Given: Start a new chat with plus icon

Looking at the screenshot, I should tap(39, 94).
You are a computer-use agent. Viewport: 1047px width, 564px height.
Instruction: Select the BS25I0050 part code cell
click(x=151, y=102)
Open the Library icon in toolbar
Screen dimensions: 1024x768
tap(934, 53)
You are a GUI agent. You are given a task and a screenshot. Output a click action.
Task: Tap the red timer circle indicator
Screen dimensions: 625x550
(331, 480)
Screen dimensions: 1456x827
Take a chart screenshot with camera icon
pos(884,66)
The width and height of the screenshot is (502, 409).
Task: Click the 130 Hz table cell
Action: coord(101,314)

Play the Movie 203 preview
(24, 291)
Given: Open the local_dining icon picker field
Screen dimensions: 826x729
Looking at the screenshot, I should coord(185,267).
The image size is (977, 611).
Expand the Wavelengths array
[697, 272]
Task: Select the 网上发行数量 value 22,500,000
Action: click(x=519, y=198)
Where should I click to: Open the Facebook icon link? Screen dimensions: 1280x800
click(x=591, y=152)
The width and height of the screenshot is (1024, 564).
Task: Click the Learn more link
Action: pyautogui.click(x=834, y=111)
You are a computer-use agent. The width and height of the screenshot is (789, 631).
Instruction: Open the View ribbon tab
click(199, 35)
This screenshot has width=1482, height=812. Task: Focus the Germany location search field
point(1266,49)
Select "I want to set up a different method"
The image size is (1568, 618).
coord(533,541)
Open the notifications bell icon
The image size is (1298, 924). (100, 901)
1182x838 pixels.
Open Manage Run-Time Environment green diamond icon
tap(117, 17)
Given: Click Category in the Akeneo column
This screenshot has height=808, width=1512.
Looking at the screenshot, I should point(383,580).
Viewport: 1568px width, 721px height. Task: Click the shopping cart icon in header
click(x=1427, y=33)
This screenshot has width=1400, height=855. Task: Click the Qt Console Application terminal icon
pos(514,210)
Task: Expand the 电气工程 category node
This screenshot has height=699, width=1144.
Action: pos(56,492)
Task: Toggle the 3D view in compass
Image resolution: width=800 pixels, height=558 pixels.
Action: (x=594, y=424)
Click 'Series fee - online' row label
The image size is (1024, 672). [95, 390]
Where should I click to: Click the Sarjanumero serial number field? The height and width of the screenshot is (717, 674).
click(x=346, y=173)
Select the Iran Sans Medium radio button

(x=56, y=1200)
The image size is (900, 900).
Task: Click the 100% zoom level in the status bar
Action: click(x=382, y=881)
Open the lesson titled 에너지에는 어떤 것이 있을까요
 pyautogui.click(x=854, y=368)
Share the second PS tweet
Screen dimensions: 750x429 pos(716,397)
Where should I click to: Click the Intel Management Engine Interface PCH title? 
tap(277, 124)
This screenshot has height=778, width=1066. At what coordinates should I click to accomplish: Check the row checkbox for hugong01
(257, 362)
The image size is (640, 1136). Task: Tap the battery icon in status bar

## Problem statement
Determine how many lines of the entries hold "agent", and reply with that number only.

## Finished task
3